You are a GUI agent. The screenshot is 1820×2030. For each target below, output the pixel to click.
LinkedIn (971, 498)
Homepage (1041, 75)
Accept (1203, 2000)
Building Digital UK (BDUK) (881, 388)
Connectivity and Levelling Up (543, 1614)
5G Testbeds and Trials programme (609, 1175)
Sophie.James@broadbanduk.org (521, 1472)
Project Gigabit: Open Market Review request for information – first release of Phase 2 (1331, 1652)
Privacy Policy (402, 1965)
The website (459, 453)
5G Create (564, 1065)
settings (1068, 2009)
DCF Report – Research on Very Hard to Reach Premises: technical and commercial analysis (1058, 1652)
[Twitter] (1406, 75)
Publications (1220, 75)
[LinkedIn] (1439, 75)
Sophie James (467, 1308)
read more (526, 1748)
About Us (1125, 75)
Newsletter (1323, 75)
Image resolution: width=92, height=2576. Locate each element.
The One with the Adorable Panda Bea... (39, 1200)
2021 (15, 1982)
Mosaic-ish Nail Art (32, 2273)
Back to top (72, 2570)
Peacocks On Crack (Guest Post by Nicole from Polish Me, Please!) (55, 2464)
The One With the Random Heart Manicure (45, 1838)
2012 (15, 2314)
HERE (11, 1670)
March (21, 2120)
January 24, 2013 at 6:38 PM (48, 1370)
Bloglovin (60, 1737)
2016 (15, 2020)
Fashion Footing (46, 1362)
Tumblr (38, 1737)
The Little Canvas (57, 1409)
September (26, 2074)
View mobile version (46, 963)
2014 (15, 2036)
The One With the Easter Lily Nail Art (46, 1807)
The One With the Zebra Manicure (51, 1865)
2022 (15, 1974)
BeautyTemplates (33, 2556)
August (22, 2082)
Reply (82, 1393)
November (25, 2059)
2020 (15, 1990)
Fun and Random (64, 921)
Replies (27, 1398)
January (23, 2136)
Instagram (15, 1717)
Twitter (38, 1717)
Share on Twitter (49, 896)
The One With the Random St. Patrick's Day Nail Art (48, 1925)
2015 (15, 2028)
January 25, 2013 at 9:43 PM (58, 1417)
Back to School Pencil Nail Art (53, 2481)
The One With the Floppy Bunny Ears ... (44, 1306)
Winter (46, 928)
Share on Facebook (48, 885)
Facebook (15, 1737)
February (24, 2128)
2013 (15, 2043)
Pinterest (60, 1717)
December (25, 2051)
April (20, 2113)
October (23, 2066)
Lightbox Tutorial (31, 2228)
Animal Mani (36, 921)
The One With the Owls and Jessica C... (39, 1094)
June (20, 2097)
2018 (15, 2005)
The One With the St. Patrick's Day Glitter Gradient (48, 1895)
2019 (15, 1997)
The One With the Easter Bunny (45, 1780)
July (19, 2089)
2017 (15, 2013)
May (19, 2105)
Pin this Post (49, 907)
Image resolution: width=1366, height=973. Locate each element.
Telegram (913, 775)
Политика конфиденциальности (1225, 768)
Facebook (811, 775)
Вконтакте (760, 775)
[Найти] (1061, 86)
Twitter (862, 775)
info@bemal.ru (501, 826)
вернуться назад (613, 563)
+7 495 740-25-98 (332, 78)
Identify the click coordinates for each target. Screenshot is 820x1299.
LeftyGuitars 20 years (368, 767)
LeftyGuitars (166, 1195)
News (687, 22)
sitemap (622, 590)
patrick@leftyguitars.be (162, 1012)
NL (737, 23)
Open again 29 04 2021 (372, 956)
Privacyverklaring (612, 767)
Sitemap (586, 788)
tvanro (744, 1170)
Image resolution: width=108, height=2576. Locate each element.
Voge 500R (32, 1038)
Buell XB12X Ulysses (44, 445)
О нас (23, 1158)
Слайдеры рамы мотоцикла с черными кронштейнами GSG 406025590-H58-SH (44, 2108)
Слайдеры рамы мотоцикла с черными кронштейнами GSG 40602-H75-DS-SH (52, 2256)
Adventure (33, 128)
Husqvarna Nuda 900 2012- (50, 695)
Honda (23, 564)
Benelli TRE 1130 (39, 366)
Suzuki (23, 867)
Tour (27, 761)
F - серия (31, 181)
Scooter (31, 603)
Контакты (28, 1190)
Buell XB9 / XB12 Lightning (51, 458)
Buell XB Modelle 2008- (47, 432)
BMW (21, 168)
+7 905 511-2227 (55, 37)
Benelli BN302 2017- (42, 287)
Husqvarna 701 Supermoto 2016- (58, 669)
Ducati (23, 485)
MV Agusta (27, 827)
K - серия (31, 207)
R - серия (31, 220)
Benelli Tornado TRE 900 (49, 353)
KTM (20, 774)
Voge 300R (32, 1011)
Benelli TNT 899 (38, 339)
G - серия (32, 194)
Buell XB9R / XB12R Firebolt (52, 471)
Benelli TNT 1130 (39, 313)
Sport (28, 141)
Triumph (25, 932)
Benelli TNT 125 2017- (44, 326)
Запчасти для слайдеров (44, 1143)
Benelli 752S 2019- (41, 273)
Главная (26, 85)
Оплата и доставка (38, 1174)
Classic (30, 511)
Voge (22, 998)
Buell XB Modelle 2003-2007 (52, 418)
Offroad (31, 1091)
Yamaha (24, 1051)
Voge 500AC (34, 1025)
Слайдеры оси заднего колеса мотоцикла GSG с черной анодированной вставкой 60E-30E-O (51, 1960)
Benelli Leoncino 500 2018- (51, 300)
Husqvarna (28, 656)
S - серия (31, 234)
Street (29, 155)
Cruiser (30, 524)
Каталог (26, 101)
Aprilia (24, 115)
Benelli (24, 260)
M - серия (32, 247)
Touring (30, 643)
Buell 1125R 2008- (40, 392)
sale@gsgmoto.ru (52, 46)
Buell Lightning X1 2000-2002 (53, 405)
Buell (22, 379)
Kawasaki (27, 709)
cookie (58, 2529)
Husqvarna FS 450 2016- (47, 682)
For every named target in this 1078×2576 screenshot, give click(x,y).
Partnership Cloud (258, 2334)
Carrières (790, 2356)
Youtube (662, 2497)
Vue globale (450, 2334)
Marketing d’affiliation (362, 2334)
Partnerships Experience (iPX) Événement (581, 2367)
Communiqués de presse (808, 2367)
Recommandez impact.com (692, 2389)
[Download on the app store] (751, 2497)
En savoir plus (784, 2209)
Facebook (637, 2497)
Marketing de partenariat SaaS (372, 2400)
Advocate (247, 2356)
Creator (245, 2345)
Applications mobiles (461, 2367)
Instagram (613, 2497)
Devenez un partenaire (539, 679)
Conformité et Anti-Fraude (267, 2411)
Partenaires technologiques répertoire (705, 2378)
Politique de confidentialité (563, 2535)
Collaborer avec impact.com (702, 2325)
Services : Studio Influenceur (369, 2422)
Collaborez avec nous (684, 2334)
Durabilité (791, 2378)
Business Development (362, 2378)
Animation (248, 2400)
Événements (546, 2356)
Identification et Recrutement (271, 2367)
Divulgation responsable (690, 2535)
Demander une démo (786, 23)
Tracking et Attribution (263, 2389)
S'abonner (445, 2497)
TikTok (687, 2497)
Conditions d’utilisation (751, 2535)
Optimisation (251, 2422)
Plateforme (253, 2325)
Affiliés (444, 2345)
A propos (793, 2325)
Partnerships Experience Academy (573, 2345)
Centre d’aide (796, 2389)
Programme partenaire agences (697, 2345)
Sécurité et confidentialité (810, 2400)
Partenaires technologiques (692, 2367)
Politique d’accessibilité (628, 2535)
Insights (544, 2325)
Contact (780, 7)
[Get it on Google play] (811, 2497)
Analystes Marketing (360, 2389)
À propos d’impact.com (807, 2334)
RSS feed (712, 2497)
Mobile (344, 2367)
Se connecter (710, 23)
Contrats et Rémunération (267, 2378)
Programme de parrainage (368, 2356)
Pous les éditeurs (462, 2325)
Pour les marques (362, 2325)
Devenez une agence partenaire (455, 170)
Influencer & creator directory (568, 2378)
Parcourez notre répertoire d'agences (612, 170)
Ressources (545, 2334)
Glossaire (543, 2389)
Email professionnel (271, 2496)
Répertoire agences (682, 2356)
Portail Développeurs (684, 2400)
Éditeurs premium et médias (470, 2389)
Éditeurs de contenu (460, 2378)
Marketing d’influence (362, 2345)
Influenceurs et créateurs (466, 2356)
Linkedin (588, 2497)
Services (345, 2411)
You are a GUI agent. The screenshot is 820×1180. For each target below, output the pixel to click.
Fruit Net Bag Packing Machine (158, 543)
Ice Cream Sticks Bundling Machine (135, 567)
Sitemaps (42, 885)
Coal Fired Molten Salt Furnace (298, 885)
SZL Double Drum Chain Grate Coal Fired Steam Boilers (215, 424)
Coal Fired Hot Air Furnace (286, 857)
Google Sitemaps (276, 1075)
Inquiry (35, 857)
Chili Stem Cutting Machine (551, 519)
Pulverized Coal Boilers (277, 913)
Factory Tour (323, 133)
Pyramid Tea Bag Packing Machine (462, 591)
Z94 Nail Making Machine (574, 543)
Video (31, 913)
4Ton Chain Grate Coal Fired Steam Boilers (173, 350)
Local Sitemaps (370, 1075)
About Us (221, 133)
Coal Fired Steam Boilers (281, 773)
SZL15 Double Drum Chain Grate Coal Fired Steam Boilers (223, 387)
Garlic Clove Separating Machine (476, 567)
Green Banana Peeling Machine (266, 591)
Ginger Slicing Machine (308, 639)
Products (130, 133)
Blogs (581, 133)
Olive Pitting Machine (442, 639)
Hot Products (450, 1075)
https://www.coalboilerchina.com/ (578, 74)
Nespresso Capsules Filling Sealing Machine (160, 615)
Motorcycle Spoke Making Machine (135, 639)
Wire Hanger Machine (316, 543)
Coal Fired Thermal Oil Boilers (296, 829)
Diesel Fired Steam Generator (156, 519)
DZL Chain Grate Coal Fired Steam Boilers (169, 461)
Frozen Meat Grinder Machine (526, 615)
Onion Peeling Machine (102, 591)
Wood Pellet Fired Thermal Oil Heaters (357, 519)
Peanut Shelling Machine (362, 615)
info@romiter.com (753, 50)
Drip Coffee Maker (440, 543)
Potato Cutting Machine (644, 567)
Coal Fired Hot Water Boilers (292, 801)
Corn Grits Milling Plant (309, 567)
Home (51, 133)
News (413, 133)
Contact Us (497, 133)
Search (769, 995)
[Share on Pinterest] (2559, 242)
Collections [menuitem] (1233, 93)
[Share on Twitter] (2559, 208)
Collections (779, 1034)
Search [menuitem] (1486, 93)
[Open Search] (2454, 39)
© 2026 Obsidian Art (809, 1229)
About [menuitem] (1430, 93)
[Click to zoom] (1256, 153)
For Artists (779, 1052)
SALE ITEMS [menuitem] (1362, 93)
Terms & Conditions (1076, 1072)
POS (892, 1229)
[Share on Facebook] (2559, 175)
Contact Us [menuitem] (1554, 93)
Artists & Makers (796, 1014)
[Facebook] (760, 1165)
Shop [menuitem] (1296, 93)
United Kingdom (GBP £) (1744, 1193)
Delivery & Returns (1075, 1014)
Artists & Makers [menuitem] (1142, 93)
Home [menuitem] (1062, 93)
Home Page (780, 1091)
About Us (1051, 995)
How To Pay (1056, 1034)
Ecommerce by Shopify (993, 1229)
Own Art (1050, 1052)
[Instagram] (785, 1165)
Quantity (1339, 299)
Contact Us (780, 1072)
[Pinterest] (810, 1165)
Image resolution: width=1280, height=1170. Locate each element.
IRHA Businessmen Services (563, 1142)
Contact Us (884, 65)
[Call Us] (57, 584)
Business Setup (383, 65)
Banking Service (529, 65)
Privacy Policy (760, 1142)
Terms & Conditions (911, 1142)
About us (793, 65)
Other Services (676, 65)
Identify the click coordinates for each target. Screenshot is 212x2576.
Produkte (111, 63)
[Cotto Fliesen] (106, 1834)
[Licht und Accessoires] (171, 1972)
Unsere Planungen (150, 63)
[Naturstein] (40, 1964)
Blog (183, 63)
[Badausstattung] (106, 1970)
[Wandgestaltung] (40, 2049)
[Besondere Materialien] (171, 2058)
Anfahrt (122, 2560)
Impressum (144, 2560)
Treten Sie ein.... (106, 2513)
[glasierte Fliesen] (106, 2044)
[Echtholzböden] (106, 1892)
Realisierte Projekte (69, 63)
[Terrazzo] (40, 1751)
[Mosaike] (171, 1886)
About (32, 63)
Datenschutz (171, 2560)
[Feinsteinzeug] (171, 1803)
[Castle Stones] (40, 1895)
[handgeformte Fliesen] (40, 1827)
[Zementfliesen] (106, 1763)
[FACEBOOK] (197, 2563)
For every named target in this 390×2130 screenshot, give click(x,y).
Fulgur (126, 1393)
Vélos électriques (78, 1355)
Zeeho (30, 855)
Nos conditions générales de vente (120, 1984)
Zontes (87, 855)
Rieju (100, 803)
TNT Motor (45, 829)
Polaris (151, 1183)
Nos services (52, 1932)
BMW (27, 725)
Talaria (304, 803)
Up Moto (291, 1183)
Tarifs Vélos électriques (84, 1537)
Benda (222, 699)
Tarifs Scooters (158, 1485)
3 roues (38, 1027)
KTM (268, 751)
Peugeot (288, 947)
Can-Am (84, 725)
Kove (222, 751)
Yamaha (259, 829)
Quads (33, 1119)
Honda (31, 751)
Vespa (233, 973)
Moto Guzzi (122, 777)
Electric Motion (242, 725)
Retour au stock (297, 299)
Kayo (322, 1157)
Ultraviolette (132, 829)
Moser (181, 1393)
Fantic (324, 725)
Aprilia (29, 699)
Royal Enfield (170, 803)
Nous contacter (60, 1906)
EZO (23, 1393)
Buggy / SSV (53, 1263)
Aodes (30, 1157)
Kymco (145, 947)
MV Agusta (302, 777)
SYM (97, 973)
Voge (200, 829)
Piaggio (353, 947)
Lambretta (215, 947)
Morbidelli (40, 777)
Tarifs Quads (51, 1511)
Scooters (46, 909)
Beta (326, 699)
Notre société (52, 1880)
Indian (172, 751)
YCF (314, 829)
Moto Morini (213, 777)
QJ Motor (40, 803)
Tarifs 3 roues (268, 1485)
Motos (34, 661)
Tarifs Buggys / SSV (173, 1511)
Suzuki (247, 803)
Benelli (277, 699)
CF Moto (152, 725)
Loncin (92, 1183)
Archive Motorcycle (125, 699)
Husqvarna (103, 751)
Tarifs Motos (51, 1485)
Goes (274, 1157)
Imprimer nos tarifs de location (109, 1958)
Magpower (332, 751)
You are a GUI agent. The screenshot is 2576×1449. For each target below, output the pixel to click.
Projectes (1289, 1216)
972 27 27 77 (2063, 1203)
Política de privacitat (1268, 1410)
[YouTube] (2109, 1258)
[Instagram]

- Exercise
Write down again, exactly as given, only the lines above that fall from the line with "Honda (23, 564)" to the line with "Facebook (637, 2497)", inclusive.

- Result of the task
Honda (23, 564)
Benelli TRE 1130 (39, 366)
Suzuki (23, 867)
Tour (27, 761)
F - серия (31, 181)
Scooter (31, 603)
Контакты (28, 1190)
Buell XB9 / XB12 Lightning (51, 458)
Buell XB Modelle 2008- (47, 432)
BMW (21, 168)
+7 905 511-2227 (55, 37)
Benelli BN302 2017- (42, 287)
Husqvarna 701 Supermoto 2016- (58, 669)
Ducati (23, 485)
MV Agusta (27, 827)
K - серия (31, 207)
R - серия (31, 220)
Benelli Tornado TRE 900 (49, 353)
KTM (20, 774)
Voge 300R (32, 1011)
Benelli TNT 899 (38, 339)
G - серия (32, 194)
Buell XB9R / XB12R Firebolt (52, 471)
Benelli TNT 1130 (39, 313)
Sport (28, 141)
Triumph (25, 932)
Benelli TNT 125 2017- (44, 326)
Запчасти для слайдеров (44, 1143)
Benelli 752S 2019- (41, 273)
Главная (26, 85)
Оплата и доставка (38, 1174)
Classic (30, 511)
Voge (22, 998)
Buell XB Modelle 2003-2007 (52, 418)
Offroad (31, 1091)
Yamaha (24, 1051)
Voge 500AC (34, 1025)
Слайдеры оси заднего колеса мотоцикла GSG с черной анодированной вставкой 60E-30E-O (51, 1960)
Benelli Leoncino 500 2018- (51, 300)
Husqvarna (28, 656)
S - серия (31, 234)
Street (29, 155)
Cruiser (30, 524)
Каталог (26, 101)
Aprilia (24, 115)
Benelli (24, 260)
M - серия (32, 247)
Touring (30, 643)
Buell 1125R 2008- (40, 392)
sale@gsgmoto.ru (52, 46)
Buell Lightning X1 2000-2002 (53, 405)
Buell (22, 379)
Kawasaki (27, 709)
cookie (58, 2529)
Husqvarna FS 450 2016- (47, 682)
For every named target in this 1078×2576 screenshot, give click(x,y).
Partnership Cloud (258, 2334)
Carrières (790, 2356)
Youtube (662, 2497)
Vue globale (450, 2334)
Marketing d’affiliation (362, 2334)
Partnerships Experience (iPX) Événement (581, 2367)
Communiqués de presse (808, 2367)
Recommandez impact.com (692, 2389)
[Download on the app store] (751, 2497)
En savoir plus (784, 2209)
Facebook (637, 2497)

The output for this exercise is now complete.